EXERCISE TASKS →
(1) Could you return the widgets passage word for word, starting at the words "I regularly use" and ending after "get the idea."?
(2) What comes next in the passage about widgets? Continue it from the end of its last sentence.

SOURCE PASSAGE →
|---|

I like widgets. I use them all the time. Little gizmos that aren’t in themselves a full-fledged app, but allow you to do one thing that either stands alone or interacts with a fully-fledged app, widgets like the weather.com one-day snapshot or a currency converter are incredibly useful.Widgets are built for a purpose, and it’s a good one: to allow (and promote) short, light-touch use of a larger service or application. Distinguishing between the use of each (the widget and the main application or service) is significant.

I regularly use iPhone widgets to browse the New York Times and the Wall Street Journal, but at weekends or other times when I want to read in depth, I read the actual newspaper. The email widget on my phone is great for shooting off a quick response, but when I need to clear a serious amount of email, I fire up the email app on my computer. The weather widget is great for a quick look at what’s coming later, but planning a two-week trip calls for a full-blown visit to Weather.com. I can record today’s expenses using the little widget I found at the iTunes store, but my annual accounts requires the power of QuickBooks (sadly). Your mileage may vary, but you get the idea.

|---|

MATERIAL SUPPLIED →

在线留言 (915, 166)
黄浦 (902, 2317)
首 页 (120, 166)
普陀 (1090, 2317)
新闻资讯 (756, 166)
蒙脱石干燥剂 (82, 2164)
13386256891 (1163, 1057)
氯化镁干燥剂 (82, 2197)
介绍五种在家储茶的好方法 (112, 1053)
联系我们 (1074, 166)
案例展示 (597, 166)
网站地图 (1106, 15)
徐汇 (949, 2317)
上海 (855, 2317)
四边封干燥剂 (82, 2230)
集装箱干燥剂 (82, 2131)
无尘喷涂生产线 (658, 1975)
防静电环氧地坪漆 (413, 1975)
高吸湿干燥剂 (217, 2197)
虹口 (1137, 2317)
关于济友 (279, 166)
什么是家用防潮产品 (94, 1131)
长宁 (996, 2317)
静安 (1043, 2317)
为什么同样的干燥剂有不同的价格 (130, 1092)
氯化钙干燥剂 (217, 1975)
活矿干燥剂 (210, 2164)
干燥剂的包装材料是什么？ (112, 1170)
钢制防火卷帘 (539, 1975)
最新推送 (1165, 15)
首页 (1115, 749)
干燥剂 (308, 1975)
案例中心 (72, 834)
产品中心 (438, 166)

|---|

SOLVED PROBLEMS →
(1)
I regularly use iPhone widgets to browse the New York Times and the Wall Street Journal, but at weekends or other times when I want to read in depth, I read the actual newspaper. The email widget on my phone is great for shooting off a quick response, but when I need to clear a serious amount of email, I fire up the email app on my computer. The weather widget is great for a quick look at what’s coming later, but planning a two-week trip calls for a full-blown visit to Weather.com. I can record today’s expenses using the little widget I found at the iTunes store, but my annual accounts requires the power of QuickBooks (sadly). Your mileage may vary, but you get the idea.

(2)
For the last 20 years or so, corporate training and development departments have been teaching leadership as a widget, rather than as an app.

Driven by a benevolent desire to see leadership practiced in places other than just the executive suite, training and development programs have proliferated with the primary purpose of helping middle managers, team leaders, supervisors and front line employees exhibit leadership skills in appropriate circumstances. These ‘leadership lite’ programs are in themselves, great (full disclosure: over the years, I’ve taught some of them) – their intention is good, and the results have often been positive for the organizations that implemented them. But it’s important to see that what they teach is, in effect, the use of a leadership widget – not the ‘leadership app’ as a whole.

Here’s the problem: Twenty years later, many proficient users of the leadership widget are now in positions of significant, sustained, full-time leadership (running Fortune 100 companies for example), without ever having learned to use the full app. The last two years has brought this into sharp focus as we’ve seen so-called leader after so-called leader caught staring into the headlights as they reached the boundaries of what they could achieve with their leadership widget. The global cost to date? About $2 trillion.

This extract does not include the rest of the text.